Android, 64-bit chips and low-cost handsets were big at MWC, but Nokia's Android hybrid, Samsung's Tizen, and Google's absence raised questions.
Here's our review of the good, the bad, and the missing-in-action at last week's Mobile World Congress, the world’s largest and most important mobile electronics tradeshow.
First, here's the good news. The industry continues to embrace Android as the platform of choice. Even Nokia, soon to be Microsoft, announced its first Android smartphone. Despite the announcement by Samsung that it will use Tizen and other real-time OSs (RTOSes) in wearables, the company stuck with Android for the new Galaxy S5 smartphone.
IoT solutions, particularly wearables, focused on being compatible devices to smartphones and other platforms rather than smartphone alternatives. In addition, we are beginning to see a missing ingredient in wearables -- bling! Aesthetics will be critical to garner mass consumer adoption, so more companies are beginning to focus on the looks as well as the technology.

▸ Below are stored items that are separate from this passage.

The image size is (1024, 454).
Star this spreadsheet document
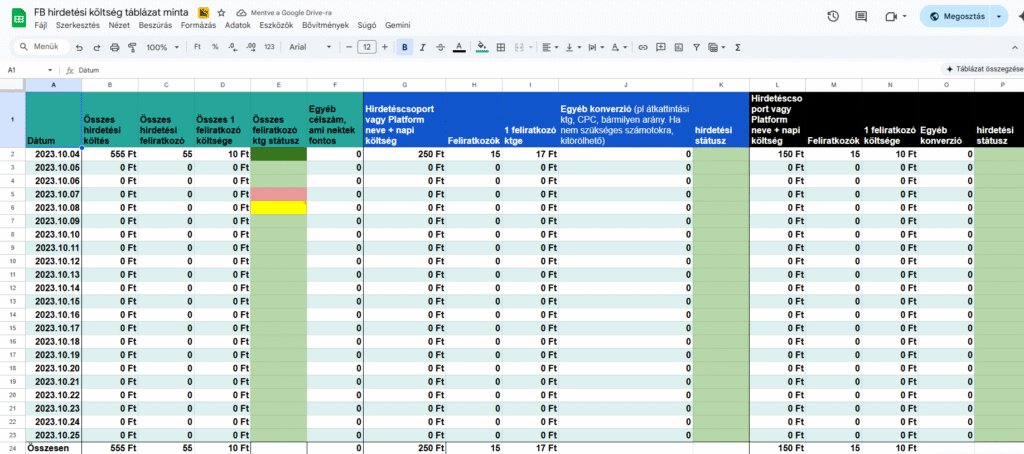[x=221, y=12]
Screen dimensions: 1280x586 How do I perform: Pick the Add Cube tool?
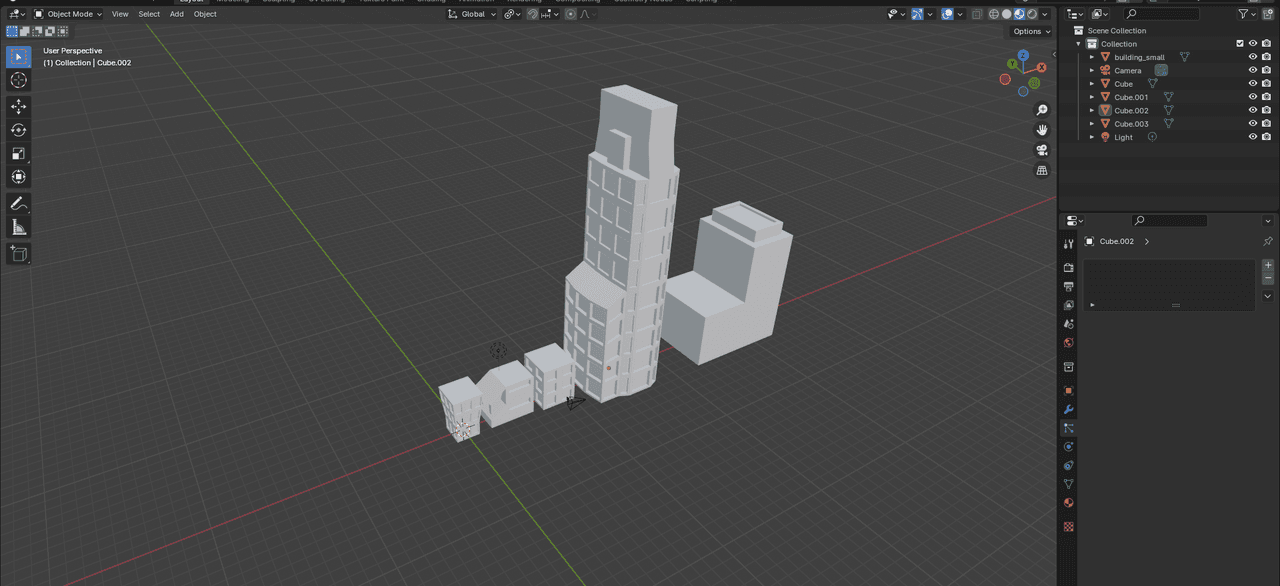pos(18,254)
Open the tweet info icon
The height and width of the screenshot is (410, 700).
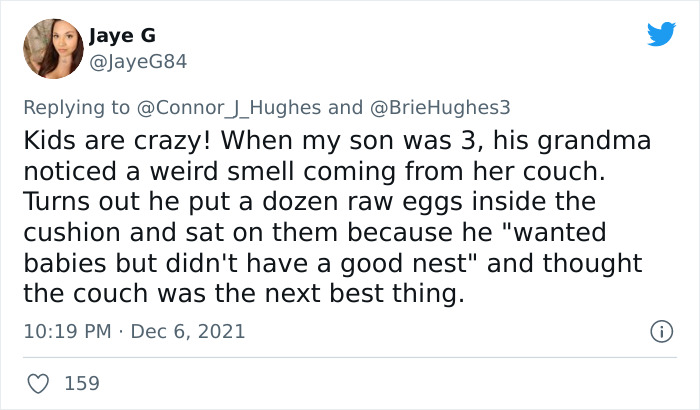pyautogui.click(x=660, y=330)
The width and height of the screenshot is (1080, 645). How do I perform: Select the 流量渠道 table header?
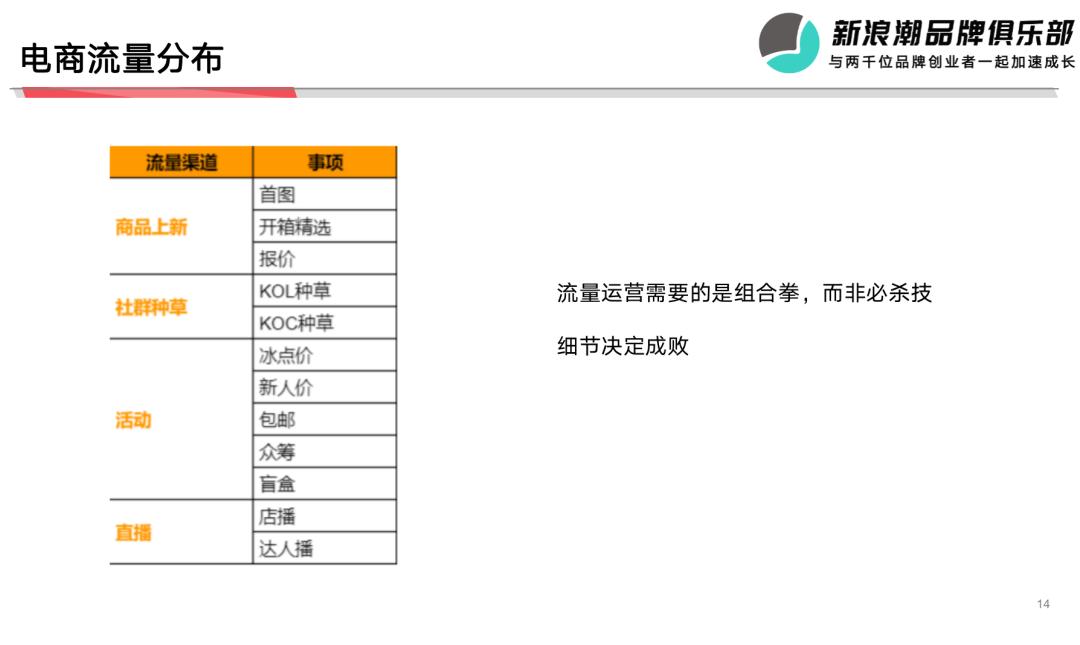coord(179,162)
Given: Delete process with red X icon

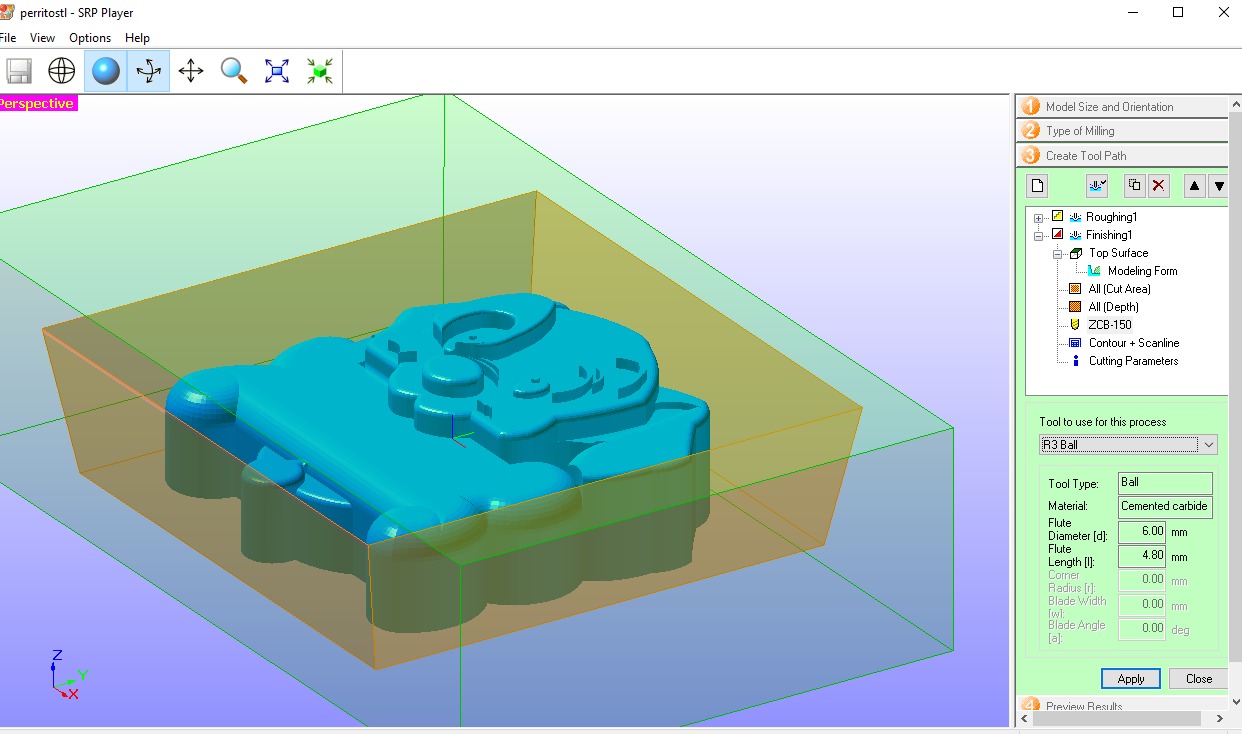Looking at the screenshot, I should pyautogui.click(x=1159, y=185).
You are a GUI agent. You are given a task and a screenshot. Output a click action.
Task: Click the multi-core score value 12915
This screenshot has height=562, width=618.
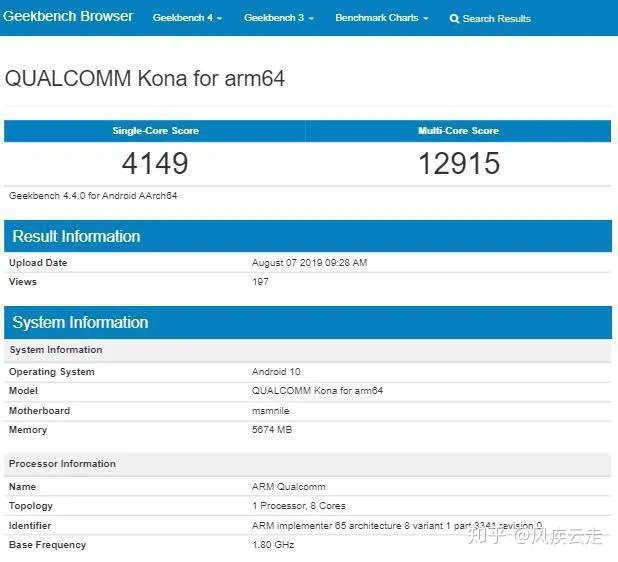pyautogui.click(x=458, y=164)
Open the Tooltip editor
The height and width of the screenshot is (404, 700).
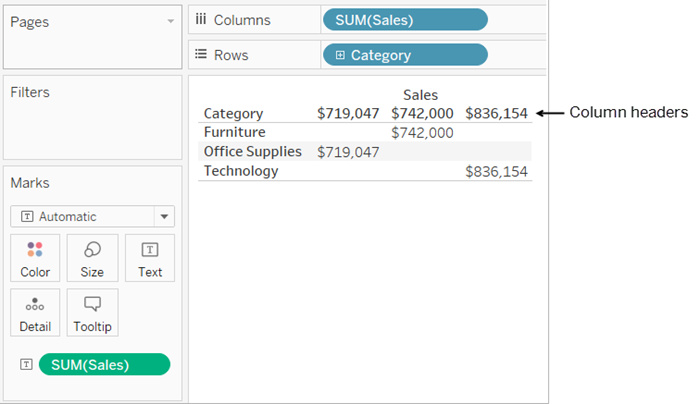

The leading mobile SoC vendors MediaTek and Qualcomm both announced new 64-bit ARM-based SoCs. Unlike the custom cores used in Apple’s A7 and Nvidia’s Tegra K1, the new MediaTek and Qualcomm products will be using standard ARM Cortex-A53 cores and will feature integrated LTE on the chip. In any case, the number of 64-bit SoC offerings is and will continue to increase throughout 2014.
We saw a growing focus on low-cost smartphones for the next billion users. Some solutions like that of Spreadtrum and Mozilla (Firefox OS) aim to take smartphones as low as $25. While the FirefoxOS is nothing new, we still consider this a highlight of the show, because of its focus on the low-cost smartphones and because of its potential.
Unlike other proposed solutions that are controlled by OEMs, Firefox offers a third-party solution that is not critical to the company’s business model. Like Google, Mozilla is a relatively neutral party to the battle for control of the platform. We believe it has more potential to be the number three mobile OS within a few years.
Finally, enterprise solutions emerged for Android, like Knox security from Samsung. Mobile devices are critical to enterprise productivity. Additional secure solutions are long overdue.